Extracted records:

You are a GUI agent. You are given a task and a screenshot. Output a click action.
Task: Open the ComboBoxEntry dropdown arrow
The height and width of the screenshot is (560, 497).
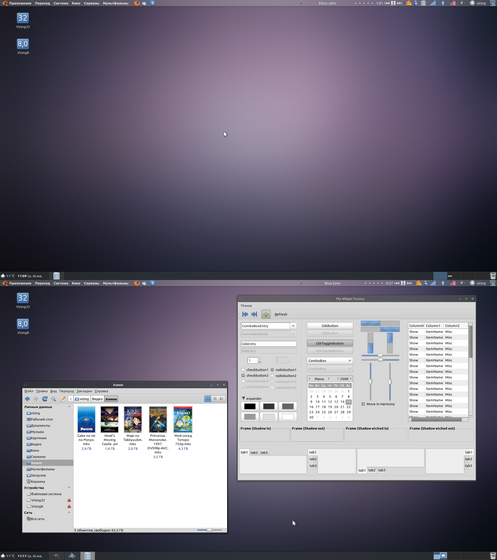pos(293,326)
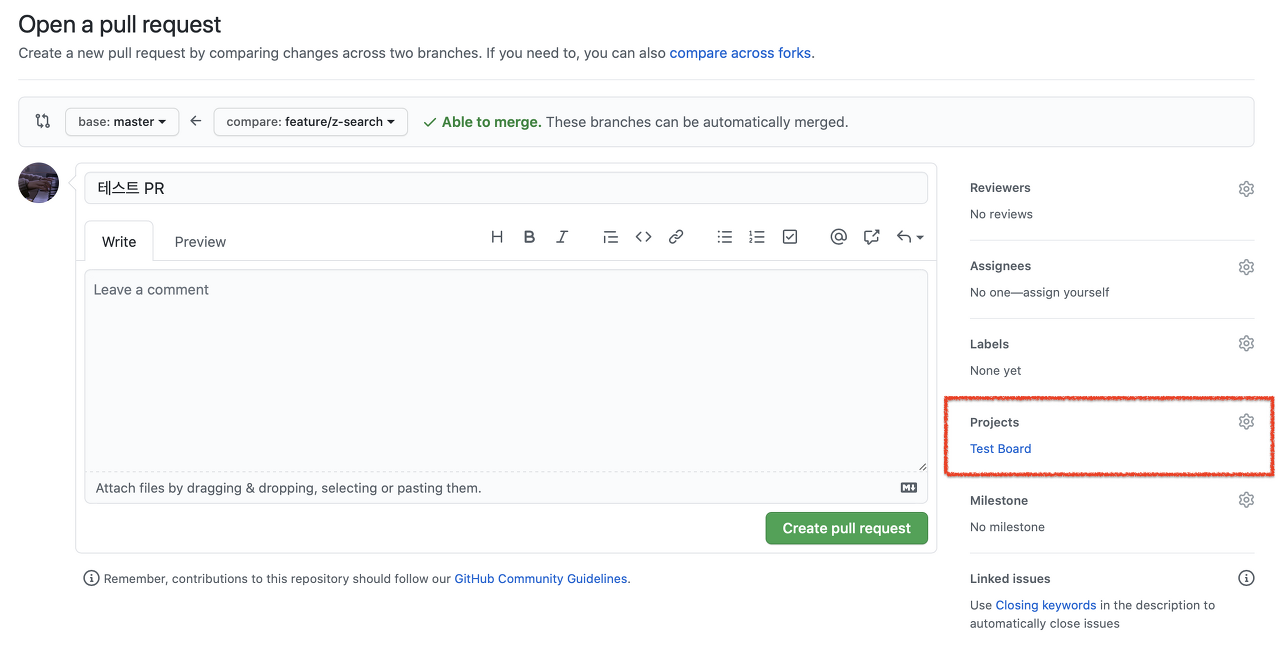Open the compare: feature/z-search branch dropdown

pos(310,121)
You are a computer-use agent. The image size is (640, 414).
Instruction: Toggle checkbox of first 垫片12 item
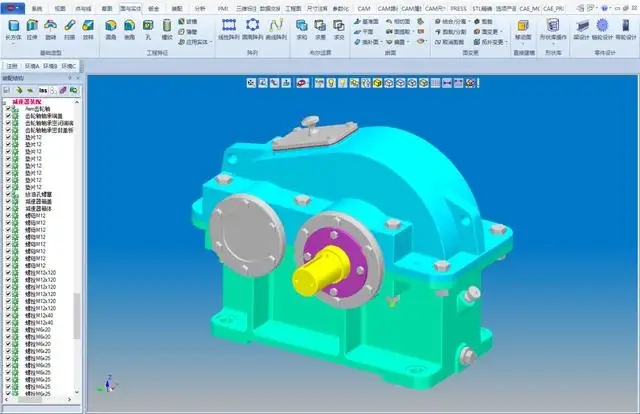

---

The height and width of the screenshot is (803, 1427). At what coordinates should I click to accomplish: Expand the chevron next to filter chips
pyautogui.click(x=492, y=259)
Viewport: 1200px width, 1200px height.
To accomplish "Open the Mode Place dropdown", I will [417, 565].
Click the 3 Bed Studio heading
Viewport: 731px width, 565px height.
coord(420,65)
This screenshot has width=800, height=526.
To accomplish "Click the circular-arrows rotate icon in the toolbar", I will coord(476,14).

...

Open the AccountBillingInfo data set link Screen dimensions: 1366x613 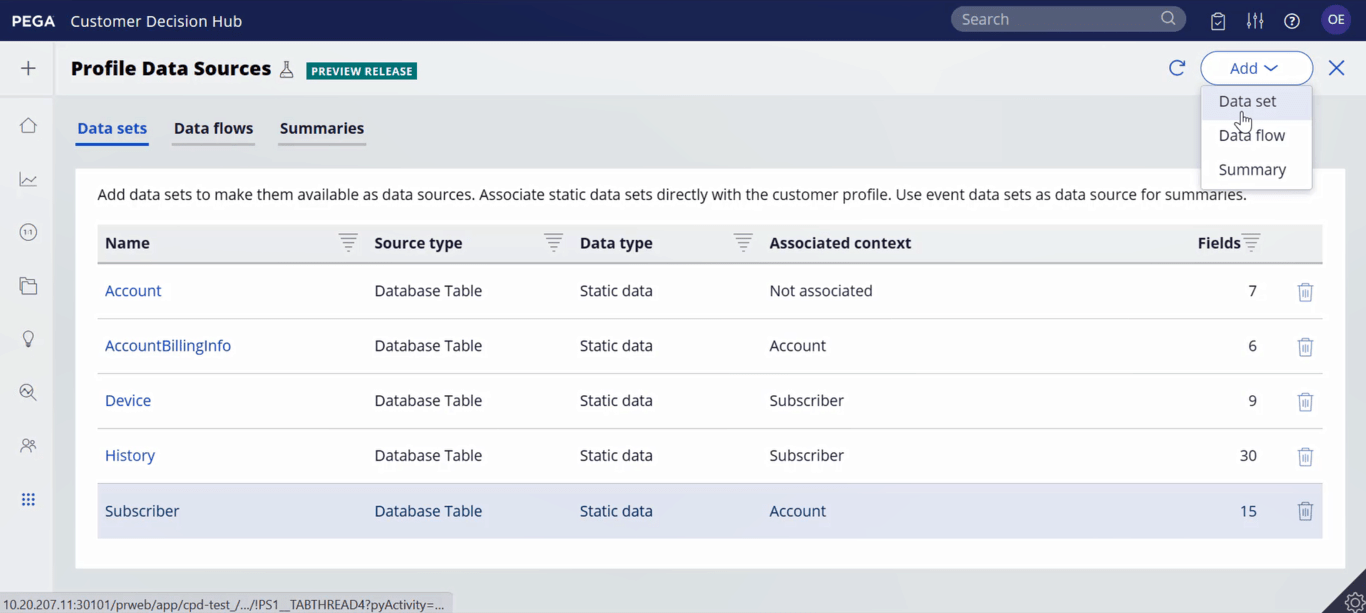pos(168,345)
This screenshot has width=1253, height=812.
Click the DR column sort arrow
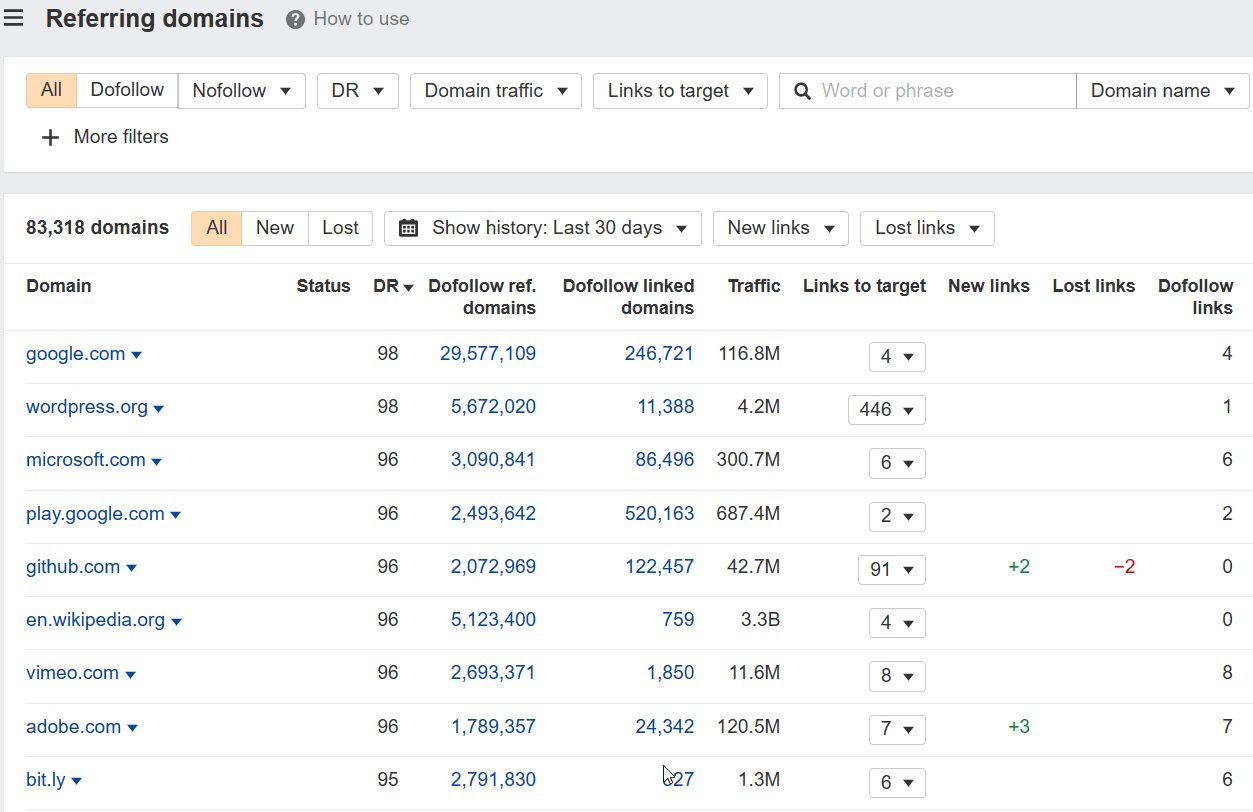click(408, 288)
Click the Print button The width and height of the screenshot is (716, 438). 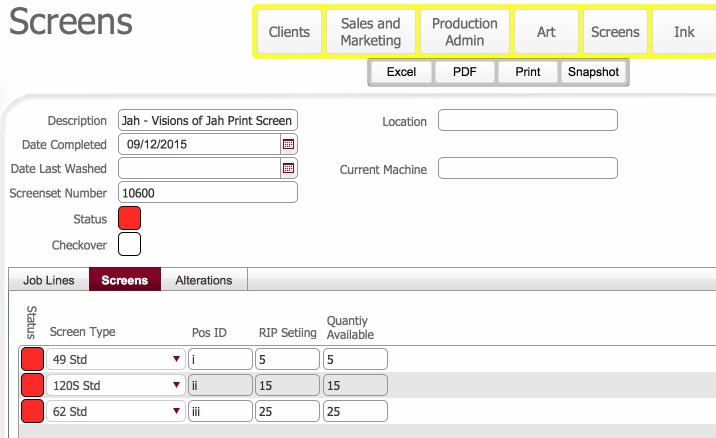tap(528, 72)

What is required:
Look through the records for the string "This". Copy every line that has it.

Solution:
This screenshot has width=800, height=526.
This screenshot has width=1253, height=812.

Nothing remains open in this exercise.